Following a TBI, CVA, or other neurological event frequently individuals lose this ambient visual process and instead are left with a focal processing system that breaks up the visual world into isolated parts. This causes individuals extreme difficulty, not only with balance and movement, but also affects the person in other ways such as in the person's tendency to compress and limit their spatial world. This creates experiences such as an inability to find an object on a shelf in a store. The compression of space causes a focalization process to function both centrally as well as peripherally. This has greater meaning when one thinks of what the experience must be like when all the bottles, cans, and boxes on the shelf is suddenly experienced as massive amounts of detail causing the person to be unable to isolate one detail from another.

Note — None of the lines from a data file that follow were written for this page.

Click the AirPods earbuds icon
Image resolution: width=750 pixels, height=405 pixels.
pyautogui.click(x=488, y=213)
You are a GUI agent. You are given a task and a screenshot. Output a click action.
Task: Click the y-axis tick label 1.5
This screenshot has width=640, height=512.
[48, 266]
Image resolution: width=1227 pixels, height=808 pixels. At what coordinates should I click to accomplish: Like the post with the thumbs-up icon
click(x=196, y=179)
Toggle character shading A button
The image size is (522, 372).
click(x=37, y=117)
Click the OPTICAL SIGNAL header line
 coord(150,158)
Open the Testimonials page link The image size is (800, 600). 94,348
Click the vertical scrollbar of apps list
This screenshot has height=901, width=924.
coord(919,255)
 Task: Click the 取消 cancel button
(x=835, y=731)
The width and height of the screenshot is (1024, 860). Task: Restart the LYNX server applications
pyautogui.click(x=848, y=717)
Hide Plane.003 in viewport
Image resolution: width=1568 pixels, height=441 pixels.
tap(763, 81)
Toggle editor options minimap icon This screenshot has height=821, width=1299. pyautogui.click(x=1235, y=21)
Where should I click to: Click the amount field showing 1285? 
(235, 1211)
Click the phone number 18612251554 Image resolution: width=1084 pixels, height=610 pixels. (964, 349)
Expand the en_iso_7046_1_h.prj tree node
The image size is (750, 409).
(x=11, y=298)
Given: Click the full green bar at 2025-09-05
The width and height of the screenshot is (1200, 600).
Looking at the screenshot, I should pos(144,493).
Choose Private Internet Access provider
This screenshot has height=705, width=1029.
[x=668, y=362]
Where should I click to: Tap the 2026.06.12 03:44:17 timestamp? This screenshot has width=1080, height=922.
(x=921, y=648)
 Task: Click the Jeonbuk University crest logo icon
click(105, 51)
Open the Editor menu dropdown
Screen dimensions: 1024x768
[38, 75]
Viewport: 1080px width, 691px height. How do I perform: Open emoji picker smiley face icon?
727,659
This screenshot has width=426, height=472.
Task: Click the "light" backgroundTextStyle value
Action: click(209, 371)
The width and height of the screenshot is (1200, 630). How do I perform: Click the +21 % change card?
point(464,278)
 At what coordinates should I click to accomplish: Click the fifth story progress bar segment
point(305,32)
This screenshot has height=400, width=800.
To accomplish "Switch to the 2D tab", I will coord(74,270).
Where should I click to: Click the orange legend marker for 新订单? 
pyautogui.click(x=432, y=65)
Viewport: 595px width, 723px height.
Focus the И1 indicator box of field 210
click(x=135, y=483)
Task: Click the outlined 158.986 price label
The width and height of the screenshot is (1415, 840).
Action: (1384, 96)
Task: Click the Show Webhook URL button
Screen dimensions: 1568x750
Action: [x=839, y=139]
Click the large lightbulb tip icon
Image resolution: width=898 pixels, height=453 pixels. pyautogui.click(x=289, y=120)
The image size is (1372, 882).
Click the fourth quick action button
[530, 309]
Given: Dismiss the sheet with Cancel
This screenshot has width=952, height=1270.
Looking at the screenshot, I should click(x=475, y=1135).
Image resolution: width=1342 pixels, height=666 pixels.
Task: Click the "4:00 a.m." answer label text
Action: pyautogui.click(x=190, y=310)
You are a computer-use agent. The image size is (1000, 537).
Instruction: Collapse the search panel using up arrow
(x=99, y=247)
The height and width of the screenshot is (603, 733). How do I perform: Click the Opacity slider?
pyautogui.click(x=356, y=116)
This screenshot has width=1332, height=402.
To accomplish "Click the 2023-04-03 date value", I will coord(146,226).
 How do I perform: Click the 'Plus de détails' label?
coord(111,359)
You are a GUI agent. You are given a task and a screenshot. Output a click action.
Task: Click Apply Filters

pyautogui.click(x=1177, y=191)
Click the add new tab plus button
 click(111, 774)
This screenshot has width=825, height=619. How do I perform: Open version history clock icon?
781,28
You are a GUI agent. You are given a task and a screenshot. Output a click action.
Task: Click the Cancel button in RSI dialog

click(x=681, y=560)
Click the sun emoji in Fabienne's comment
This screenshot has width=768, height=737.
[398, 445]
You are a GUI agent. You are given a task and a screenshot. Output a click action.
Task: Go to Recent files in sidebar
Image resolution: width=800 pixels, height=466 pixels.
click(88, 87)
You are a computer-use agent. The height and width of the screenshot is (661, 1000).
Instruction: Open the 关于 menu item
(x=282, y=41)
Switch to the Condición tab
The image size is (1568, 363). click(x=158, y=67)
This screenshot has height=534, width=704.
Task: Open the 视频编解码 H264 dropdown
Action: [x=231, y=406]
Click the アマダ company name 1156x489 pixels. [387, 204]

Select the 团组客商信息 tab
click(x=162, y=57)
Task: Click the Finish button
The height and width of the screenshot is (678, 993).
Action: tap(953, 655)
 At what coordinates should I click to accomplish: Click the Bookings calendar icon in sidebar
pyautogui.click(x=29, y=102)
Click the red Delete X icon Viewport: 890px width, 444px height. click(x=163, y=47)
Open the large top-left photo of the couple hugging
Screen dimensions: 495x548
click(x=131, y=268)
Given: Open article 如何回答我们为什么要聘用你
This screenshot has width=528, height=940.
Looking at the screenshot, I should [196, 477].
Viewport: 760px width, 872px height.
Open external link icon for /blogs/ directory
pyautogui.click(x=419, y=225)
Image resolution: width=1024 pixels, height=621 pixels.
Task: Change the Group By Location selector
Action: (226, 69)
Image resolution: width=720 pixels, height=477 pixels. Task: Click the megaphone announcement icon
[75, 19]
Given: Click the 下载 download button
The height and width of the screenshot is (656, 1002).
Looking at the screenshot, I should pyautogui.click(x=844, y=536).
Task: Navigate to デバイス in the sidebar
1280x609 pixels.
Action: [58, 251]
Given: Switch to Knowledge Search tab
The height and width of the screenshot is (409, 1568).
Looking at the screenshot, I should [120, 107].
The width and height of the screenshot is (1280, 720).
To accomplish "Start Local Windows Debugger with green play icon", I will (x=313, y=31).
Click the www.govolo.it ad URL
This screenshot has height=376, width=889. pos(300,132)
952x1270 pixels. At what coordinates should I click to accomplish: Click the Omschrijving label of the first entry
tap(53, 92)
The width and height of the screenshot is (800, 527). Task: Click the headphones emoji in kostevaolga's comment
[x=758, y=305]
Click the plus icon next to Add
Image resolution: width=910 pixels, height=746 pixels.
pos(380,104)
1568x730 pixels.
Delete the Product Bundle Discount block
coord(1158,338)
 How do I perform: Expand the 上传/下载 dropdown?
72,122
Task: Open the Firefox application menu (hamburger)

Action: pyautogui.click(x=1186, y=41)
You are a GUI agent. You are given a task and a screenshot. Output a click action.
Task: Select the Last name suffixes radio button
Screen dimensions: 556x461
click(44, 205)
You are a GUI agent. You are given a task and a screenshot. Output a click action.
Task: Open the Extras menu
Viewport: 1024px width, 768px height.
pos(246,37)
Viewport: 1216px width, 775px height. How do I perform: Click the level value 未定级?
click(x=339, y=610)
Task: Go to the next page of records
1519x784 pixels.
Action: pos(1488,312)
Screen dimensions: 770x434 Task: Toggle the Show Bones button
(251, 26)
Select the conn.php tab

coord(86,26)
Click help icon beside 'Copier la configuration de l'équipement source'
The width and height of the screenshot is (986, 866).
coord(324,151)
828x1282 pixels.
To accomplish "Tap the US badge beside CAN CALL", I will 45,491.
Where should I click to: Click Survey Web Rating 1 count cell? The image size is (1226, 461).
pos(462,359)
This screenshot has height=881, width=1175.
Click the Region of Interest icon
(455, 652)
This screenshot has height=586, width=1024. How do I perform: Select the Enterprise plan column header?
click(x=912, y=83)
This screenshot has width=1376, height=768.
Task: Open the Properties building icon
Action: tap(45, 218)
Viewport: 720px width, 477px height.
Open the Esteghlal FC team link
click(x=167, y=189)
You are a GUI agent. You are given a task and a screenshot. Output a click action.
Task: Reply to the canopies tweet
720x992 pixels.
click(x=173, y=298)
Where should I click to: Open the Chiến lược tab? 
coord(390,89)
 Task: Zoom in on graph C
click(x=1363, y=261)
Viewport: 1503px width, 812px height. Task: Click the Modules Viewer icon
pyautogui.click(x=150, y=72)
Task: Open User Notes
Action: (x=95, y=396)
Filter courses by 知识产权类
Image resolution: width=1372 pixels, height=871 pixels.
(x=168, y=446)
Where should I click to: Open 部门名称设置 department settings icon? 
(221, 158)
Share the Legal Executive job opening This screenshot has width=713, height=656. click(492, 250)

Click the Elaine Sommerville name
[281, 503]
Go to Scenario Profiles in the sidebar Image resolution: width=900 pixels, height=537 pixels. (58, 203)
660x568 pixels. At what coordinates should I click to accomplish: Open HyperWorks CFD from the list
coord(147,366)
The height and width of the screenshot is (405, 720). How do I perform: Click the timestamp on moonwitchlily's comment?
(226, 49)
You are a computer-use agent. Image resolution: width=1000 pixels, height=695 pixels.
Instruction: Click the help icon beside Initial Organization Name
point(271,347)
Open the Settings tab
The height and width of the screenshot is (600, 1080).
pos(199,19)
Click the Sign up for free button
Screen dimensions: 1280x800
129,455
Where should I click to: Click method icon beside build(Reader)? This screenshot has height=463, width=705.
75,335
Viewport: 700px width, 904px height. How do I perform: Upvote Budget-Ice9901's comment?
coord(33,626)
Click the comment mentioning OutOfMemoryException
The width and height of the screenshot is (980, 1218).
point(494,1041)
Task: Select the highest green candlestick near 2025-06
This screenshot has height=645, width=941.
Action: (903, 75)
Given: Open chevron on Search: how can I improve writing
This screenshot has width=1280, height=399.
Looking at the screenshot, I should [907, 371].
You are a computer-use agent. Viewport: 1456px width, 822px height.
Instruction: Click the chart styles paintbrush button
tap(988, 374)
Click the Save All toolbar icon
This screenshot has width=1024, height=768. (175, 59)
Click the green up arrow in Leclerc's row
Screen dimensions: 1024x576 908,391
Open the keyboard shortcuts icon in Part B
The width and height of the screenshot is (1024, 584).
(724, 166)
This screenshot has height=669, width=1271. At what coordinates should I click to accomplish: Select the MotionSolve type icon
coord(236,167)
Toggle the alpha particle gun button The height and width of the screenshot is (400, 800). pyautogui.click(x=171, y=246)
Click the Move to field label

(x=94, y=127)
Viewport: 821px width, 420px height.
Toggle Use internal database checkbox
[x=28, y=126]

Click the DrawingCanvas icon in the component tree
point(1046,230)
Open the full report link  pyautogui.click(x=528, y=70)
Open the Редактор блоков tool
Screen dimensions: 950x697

Movement in a crowded environment also becomes quite disturbing because the ambient visual process is supposed to assist in stabilizing the image of the peripheral retina. Without this system the person internalizes the movement that he or she is experiencing in the peripheral vision. This become extremely disturbing and causes vertigo, and severe dysfunction. The authors have found that a combination of low amount of base-in prisms and binasal occlusion have been extremely effective in almost immediately offering increased stability to the ambient visual process, thereby reducing the symptoms and enabling the person to re-establish levels of independence that were otherwise not achieved.

Interference caused by Post Trauma Vision Syndrome can also affect higher cognitive functioning. The focal process is very much related to higher perceptual and cognitive function. However, the focal process cannot function properly unless it is grounded by the ambient visual system. In turn, this loss of grounding following PTVS will cause a slowing of responses in general, and interference with higher perceptual cognitive function. Therefore, cognitive therapy should be supported by neuro-optometric rehabilitation.

Neurological problems affecting states of motor function may be diagnosed and even related to specific cortical lesions. However, the total impact of function and performance concerning balance, posture, and movement may be interfered with further by shifts in concepts of the visual midline. The midline with VMSS affects not only persons who are attempting to ambulate, but also those individuals who are wheelchair bound, causing them to lean to the side, forward, or backward. Yoked prism therapeutic lenses can make significant changes in concept of midline, thereby affecting posture, balance, and movement. The use of these yoked prisms can be developed in a transdisciplinary approach, so that they may be incorporated into existing physical and/or occupational therapy programs. The authors again emphasize that neuro-optometric rehabilitation should support the overall rehabilitation of the individual prior to and/or concurrent with physical and/or occupational therapy.

The authors emphasize that these type of neuro-optometric approaches are rehabilitative in nature and should not be thought of as a cure. As with all rehabilitation, progress depends on many factors.

The profound affects of dysfunction in the ambient visual system can greatly interfere with function and performance at all levels for persons with neurological insults. Neuro-optometric rehabilitation has effectively delivered new approaches toward treatment regiments in conjunction with treatment already being conducted in hospitals and clinics. The optometrist who has developed an understanding of neuro-optometric rehabilitation can be an important member of the multi-disciplinary team who is serving these special populations.